PLoS ONE (Jan 2013)
Klf1, a C2H2 zinc finger-transcription factor, is required for cell wall maintenance during long-term quiescence in differentiated G0 phase.
Abstract
Fission yeast, Schizoaccharomyces pombe, is a model for studying cellular quiescence. Shifting to a medium that lacks a nitrogen-source induces proliferative cells to enter long-term G0 quiescence. Klf1 is a Krüppel-like transcription factor with a 7-amino acid Cys2His2-type zinc finger motif. The deletion mutant, ∆klf1, normally divides in vegetative medium, but proliferation is not restored after long-term G0 quiescence.

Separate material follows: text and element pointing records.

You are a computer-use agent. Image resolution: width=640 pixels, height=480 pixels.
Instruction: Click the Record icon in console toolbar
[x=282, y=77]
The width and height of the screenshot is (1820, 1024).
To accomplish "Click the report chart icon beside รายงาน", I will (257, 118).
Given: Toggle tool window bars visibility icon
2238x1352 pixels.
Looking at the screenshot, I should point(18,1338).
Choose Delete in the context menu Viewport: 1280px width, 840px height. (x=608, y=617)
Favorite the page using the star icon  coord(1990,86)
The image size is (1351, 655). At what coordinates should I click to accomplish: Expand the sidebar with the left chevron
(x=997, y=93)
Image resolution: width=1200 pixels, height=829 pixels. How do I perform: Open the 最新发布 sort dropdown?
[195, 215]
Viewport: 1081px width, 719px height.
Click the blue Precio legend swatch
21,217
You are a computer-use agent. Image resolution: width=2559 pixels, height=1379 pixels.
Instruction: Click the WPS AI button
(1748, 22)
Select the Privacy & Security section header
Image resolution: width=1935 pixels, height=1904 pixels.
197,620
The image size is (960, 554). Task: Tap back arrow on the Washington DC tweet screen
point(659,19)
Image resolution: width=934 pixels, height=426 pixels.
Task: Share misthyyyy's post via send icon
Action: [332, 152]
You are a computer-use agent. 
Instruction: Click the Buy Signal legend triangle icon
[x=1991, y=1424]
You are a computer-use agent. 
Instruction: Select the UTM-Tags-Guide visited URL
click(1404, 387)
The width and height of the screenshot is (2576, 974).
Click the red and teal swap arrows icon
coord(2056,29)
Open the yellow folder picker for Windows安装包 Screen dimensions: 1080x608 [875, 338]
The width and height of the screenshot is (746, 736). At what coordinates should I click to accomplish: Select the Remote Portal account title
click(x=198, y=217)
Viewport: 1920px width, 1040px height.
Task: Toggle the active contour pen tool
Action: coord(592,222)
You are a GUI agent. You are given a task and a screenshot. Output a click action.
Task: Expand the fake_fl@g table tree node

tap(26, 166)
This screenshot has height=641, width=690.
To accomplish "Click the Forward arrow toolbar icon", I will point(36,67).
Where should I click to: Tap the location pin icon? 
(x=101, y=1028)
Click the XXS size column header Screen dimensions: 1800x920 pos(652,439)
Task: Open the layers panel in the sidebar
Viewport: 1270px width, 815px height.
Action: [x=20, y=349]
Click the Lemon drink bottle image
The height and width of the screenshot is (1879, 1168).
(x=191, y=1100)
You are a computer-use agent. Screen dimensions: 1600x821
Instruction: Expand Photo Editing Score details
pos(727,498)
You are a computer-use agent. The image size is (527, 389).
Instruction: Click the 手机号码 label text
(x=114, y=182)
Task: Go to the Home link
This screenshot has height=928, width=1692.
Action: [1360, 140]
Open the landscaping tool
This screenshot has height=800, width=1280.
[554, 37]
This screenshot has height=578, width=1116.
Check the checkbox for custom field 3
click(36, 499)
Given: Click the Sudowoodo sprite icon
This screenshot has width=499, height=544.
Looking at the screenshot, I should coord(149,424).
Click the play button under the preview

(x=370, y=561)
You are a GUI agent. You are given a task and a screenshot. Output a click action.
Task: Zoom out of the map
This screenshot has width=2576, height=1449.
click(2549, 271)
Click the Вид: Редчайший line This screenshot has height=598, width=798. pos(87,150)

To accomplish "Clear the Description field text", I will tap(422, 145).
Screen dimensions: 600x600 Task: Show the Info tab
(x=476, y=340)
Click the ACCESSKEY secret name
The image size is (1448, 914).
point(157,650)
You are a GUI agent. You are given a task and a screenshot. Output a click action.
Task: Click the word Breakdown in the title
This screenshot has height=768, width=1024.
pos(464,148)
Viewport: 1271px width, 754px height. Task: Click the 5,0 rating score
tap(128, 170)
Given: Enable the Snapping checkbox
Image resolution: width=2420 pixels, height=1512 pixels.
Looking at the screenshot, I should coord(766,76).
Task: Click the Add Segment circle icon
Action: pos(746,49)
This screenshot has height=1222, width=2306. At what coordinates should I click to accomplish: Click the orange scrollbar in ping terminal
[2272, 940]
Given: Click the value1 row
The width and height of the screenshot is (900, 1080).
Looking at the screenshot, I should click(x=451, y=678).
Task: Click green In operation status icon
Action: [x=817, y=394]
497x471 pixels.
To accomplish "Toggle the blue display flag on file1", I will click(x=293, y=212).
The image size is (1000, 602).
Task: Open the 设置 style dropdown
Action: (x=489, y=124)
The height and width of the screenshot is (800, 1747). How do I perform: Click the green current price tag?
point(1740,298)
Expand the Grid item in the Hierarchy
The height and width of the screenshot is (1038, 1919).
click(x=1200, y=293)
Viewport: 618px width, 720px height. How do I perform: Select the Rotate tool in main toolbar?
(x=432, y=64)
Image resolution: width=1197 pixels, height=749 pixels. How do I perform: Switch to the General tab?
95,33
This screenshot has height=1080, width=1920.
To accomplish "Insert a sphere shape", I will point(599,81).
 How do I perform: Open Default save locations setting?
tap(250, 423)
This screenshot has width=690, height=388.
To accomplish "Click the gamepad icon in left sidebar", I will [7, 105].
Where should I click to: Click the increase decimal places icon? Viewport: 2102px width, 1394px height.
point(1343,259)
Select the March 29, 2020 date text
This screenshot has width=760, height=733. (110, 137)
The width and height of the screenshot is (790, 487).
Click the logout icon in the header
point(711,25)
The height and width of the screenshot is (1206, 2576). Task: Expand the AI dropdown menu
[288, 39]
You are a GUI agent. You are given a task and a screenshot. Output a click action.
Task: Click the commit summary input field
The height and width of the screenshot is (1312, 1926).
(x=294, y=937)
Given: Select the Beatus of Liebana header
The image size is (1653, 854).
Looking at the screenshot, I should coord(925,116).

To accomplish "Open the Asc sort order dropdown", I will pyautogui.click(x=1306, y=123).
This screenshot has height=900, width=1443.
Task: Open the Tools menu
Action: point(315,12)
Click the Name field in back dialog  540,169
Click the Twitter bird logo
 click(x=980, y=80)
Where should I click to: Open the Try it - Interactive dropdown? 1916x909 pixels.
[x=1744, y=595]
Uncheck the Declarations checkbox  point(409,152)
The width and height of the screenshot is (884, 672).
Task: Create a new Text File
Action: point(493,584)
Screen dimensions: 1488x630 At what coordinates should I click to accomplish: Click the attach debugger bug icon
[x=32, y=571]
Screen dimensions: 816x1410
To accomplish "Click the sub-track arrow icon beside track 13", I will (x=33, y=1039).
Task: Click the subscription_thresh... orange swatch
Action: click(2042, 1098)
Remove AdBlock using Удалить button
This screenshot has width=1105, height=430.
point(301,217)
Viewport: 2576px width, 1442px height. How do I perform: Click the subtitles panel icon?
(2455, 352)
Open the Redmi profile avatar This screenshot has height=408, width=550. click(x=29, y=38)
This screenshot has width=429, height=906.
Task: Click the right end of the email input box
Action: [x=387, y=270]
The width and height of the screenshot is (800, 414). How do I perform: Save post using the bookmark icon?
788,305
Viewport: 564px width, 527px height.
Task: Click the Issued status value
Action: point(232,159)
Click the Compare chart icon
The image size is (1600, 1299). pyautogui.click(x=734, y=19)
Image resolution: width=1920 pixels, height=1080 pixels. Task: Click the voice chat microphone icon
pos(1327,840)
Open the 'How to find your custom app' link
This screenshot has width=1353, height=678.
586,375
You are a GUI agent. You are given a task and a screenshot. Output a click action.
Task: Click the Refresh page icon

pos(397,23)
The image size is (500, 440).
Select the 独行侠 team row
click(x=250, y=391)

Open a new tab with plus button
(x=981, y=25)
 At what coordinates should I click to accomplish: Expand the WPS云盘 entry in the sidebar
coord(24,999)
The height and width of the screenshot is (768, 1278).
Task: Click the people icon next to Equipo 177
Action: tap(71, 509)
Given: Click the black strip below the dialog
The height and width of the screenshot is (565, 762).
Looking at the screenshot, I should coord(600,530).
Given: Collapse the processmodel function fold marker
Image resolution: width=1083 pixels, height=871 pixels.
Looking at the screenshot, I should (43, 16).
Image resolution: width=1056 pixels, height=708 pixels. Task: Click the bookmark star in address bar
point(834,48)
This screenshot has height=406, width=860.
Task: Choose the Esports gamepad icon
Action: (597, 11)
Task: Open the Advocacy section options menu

Cell biologic, transcriptomic, and metabolomic analyses revealed a unique phenotype of the ∆klf1 mutant in quiescence. Mutant cells had diminished transcripts related to signaling molecules for switching to differentiation; however, proliferative metabolites for cell-wall assembly and antioxidants had significantly increased. Further, the size of ∆klf1 cells increased markedly during quiescence due to the aberrant accumulation of Calcofluor-positive, chitin-like materials beneath the cell wall. After 4 weeks of quiescence, reversible proliferation ability was lost, but metabolism was maintained. Klf1 thus plays a role in G0 phase longevity by enhancing the differentiation signal and suppressing metabolism for growth. If Klf1 is lost, S. pombe fails to maintain a constant cell size and normal cell morphology during quiescence.